An appellate judge upheld an earlier Superior Court judge’s decision that Arthur Vinogradsky was no longer eligible to own a gun, reported NJ Radio 101.5.

According to NJ Radio 101.5, Vinogradsky’s wife obtained a restraining order in June 2013 against him and police seized his weapons as well as arrested him for having “high capacity magazines and hollow point bullets.”

However, his wife later dropped the complaint against him and he successfully participated in a pretrial intervention program, which enabled him to avoid a criminal conviction on the weapons charges.

However, the judge went forward with seizing his gun ownership rights from him, claiming that he assaulted his wife and committed a crime.

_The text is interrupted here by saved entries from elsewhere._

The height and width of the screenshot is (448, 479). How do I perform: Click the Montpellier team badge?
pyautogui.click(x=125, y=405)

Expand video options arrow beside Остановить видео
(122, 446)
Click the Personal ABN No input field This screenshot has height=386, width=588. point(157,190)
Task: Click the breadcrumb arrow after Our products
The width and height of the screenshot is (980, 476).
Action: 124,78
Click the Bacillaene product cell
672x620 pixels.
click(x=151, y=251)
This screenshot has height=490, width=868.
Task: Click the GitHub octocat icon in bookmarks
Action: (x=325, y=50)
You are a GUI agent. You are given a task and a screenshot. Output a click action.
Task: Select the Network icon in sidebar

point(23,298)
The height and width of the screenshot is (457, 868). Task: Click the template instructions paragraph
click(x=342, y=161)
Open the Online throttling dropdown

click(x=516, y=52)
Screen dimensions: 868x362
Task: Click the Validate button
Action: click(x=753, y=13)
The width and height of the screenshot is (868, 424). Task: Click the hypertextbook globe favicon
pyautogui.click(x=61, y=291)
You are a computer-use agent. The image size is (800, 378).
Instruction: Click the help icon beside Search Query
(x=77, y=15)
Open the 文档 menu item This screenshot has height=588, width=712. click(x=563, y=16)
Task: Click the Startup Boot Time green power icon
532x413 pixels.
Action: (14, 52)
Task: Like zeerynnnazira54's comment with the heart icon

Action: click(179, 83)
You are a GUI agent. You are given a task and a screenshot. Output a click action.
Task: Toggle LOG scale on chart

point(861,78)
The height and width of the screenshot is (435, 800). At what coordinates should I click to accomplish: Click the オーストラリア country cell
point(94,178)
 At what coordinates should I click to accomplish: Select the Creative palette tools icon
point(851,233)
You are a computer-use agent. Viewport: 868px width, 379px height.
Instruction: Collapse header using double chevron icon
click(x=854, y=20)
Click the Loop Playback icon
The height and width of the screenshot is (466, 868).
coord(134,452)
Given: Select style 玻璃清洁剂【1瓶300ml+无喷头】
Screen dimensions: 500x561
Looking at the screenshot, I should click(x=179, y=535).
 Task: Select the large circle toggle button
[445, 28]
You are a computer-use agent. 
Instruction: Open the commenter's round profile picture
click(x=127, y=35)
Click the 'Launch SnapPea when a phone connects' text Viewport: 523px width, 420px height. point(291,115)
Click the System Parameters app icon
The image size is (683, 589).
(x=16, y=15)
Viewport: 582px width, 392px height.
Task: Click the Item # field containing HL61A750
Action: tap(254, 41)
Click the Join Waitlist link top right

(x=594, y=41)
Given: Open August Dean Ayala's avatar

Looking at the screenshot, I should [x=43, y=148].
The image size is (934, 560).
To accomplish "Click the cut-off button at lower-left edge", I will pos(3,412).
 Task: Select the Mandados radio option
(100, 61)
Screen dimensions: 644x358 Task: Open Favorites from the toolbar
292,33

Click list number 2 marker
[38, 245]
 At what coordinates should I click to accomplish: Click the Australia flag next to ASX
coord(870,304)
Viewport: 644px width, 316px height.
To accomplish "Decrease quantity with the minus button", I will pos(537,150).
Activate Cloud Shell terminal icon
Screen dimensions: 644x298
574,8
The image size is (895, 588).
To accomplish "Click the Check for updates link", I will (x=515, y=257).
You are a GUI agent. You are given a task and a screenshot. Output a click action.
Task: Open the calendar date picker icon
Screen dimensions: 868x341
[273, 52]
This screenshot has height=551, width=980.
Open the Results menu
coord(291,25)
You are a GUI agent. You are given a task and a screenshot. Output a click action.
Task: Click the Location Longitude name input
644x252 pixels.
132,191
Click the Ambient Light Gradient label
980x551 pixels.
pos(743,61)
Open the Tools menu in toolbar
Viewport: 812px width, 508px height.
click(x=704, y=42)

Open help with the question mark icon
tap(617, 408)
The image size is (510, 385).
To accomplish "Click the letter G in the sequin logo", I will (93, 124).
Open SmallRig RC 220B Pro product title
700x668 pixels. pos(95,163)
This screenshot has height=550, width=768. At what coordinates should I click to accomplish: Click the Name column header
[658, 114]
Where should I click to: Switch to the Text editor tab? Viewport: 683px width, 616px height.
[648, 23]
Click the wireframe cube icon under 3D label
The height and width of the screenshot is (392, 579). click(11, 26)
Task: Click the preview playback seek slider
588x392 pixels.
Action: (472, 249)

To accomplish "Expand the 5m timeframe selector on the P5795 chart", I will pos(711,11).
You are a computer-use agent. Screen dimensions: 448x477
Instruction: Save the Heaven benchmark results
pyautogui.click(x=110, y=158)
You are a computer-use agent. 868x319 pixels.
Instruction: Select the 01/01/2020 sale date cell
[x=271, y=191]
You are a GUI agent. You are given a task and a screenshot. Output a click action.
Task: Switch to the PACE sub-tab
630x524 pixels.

Additionally, the judge said in his opinion that while the Second Amendment guarantees the individual right to have a firearm for self-defense, the U.S. constitution does not supersede “states’ enforcement of their ‘longstanding prohibitions’ on firearm possession” and “like most rights, the right secured by the Second Amendment is not unlimited.”

This decision falls on the heels two other bizarre cases involving New Jersey judges denying gun permits.

One judge rejected gun permit to a man earlier this month, because of his “atrocious” 15 year driving record.

Judge Joseph Rea rejected Rahman Keith Idlett’s gun permit application saying that granting a carry permit “was against the interest of the public health, safety and welfare.”

“Having a driving record this atrocious consistently, over a long period of time, says a lot about a person and their respect for the law and their ability to comport themselves appropriately within legal boundaries,” Rea said in his opinion.

Another man, NJ Radio reported, was rejected a carry permit by a judge last week because he could not show “justifiable need” to have one — even though the man is a U.S. Army soldier who works at a military base that has been under the threat of terrorist attacks.